Under the existing system, clubs’ losses from as far back as four years ago can be used as part of the FFP calculation, something that has become almost unworkable after the financial impact of the pandemic on European football.
It is understood that the European Commission (EC) would be happy that a salary cap based on percentage of revenue would comply with European law.
The European Commission is believed to have no objections to the idea of a salary threshold
EPA
There is also an idea of having one fixed salary cap at a very high level, for example €600 million (about £509 million), alongside the percentage of revenue to stop the elite clubs inflating their income to ridiculous levels via related-party sponsorship deals. That, however, would be less easy in terms of securing agreement from the EC.
A constant criticism of FFP has been that it maintains the elite clubs’ position because owners of smaller clubs who are trying to reach the same level are not allowed to put in money to cover losses.
The salary cap as a percentage of revenue would potentially have a similar effect as those clubs with the bigger revenues can spend more on wages, but it would be more flexible and would at least allow owners to breach the cap if they were prepared to pay for it.
The actual level fixed for the salary cap will be a key decision for Uefa. France’s Ligue 1 is implementing a 70 per cent of turnover restriction from 2023-24, so Uefa may follow a similar path.

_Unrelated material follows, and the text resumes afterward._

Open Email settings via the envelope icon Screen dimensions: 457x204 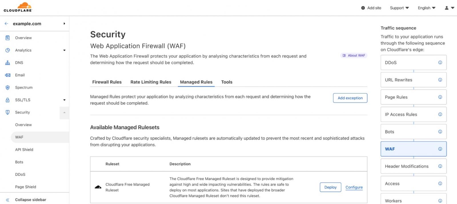coord(7,75)
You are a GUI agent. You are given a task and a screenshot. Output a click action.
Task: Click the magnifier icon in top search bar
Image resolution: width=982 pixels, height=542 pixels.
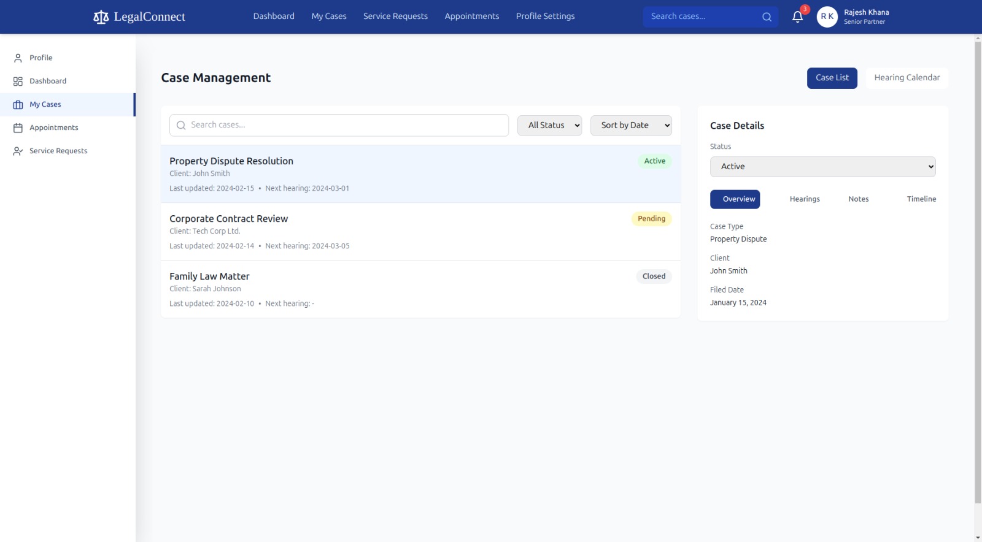tap(767, 17)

Intriguingly, the plans for the ESL, which collapsed in April, also included a salary cap, but the member clubs would have been limited to spending only 55 per cent of turnover on salaries and transfers combined.

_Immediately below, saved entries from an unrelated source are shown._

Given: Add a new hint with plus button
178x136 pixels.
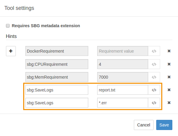Looking at the screenshot, I should pyautogui.click(x=11, y=51).
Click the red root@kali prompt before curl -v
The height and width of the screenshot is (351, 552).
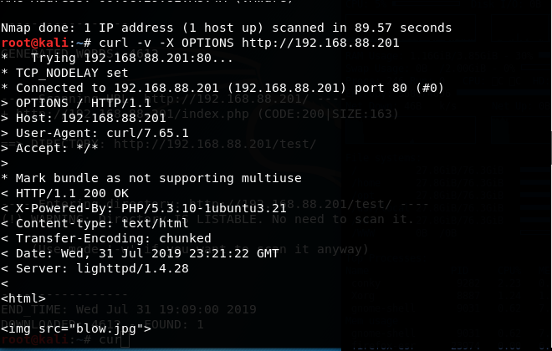pos(34,43)
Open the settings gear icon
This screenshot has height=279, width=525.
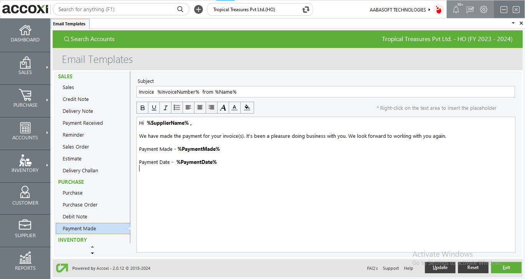483,9
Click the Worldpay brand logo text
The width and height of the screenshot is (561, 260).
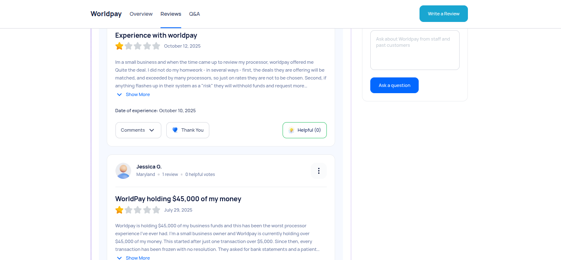click(106, 14)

The ESL’s founder members, including the “big six” English clubs, would have earned up to £310 million in joining fees and about £220 million a year — twice as much as they get from the Champions League.
The ESL’s plans collapsed when nine of the 12 founder clubs, including the six English ones, pulled out only 48 hours after it was launched, though the remaining trio of Real Madrid, Barcelona and Juventus are still involved in court proceedings against Uefa.
Q&A
Why is Uefa ditching its FFP rules?
There is an acceptance at Uefa that the FFP rules introduced in 2010 have had their day and something more relevant is necessary.
What is the thinking behind the cap being a percentage of revenue rather than a fixed cap?
It is much easier to get the European Commission to ratify a percentage of revenue. Setting a fixed number could lead to legal challenges based on competition legislation.
Why is it called a “luxury tax”?
Clubs who breach the cap will have to pay for the luxury of doing so — for every euro spent above the limit they will have to contribute the same or more to a central fund to be distributed to rivals.
Which clubs would this system help most?
It will make it easier for the state or oligarch-owned clubs to inject more money into their teams to achieve success, so it may be a levelling up with the established giants of European football. For most clubs, it should be simpler to plan to stay within the cap rather than the complicated FFP calculations.
How will the new system be more transparent?
Clubs will know what the penalties will be for breaching the cap, so it won’t be a complex sanctioning system. Sporting sanctions would be imposed only on repeat offenders.
What is the likelihood of stakeholders giving this the thumbs-up?
It appears likely — most people in football agree that FFP needs a total overhaul and this system works well in basketball and baseball in the USA. There is no obvious alternative.